AI Isn’t Coming for Your Job...
Unless you let it.
Now before you start angry typing an email, hear me out...
...I don’t feel threatened by AI.
I know it will take some jobs. Like any revolution, there’s a natural culling of skillsets and an emergence of new ones. But that’s not the whole story. Tools like Runway, MidJourney, Adobe Firefly and ChatGPT are already transforming creative workflows. We’re ideating faster, prototyping in hours not weeks, and pushing boundaries that were previously limited by time, budget or bandwidth. For thinkers like me, that means more time to, well — think.AI is challenging how we work, how we communicate, and how we bring ideas to life. But the important word here is we. We still have agency. We can shape how it’s used, and how valuable it becomes.
And if history tells us anything, it’s that we’ve been here before. As a species, we’re wired to latch onto shiny new things, and just as quickly, we tire of them. AI is no different. It’s the latest in a long line of tools that have sparked excitement, panic and eventually, integration.
Remember when Adobe revolutionised the creative industry? Entire departments shifted from analogue to digital workflows. Retouchers, typesetters, even illustrators had to adapt or risk being left behind. What felt like a threat became the new standard. AI is following a similar trajectory. The novelty will fade, but the impact will remain. And that doesn’t diminish the importance of real brain thinking.

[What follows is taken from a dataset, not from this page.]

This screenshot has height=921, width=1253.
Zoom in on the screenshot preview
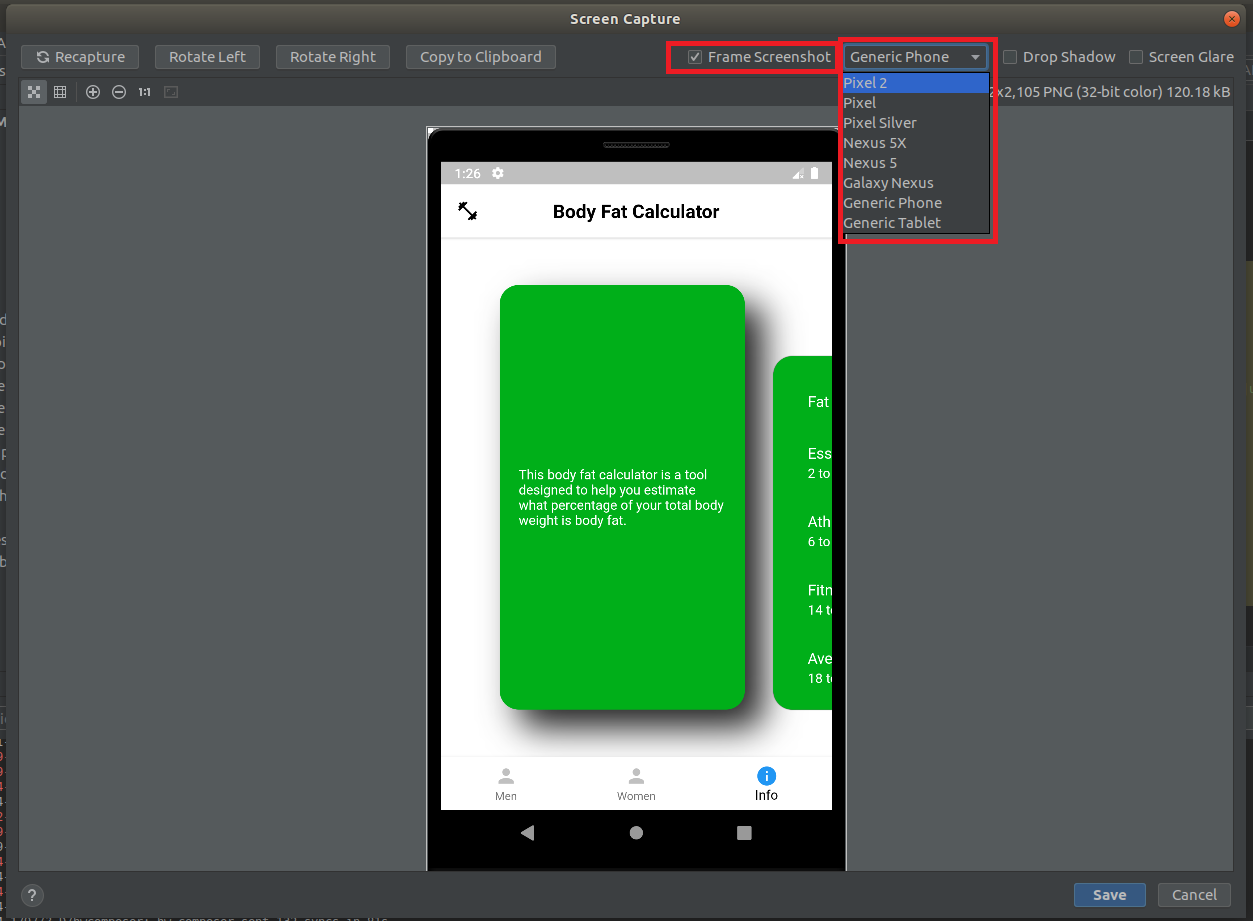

Of course, not everyone is feeling energised. For many hands-on makers — designers, copywriters, editors — this shift feels more like a threat than an opportunity. But that’s not something to ignore. It’s something to act on.
“Prompting is a new craft. Those who learn to guide AI with clarity, creativity and strategic intent will thrive. Agencies should be actively upskilling their teams, especially those in high-risk roles, to become fluent in prompt engineering, AI-assisted design and ethical oversight.”
Prompting should feel like an extension of your craft, because that’s what it will be. Those resisting this evolution aren’t protecting their creativity. They’re stalling it. We need to stop romanticising the past and start shaping the future.
And the future is already forming. Roles like AI Content Creator, Prompt Engineer and AI Design Strategist are among the fastest-growing in the creative sector, with growth rates over 130% this year alone. These aren’t technical roles. They’re hybrid ones — blending creativity, communication and tech fluency.
Creativity has always thrived on change. This is just the next evolution. And it’s one we should be leading, not fearing.
So embrace it. Steer it. Use it to enhance your skills and keep yourself valuable — because adapting isn’t optional anymore.
I’m certainly not going to wait to be disrupted. I’d rather be the one doing the disrupting. (‘As always,’ I hear people say — with an eyeroll and a smirk.)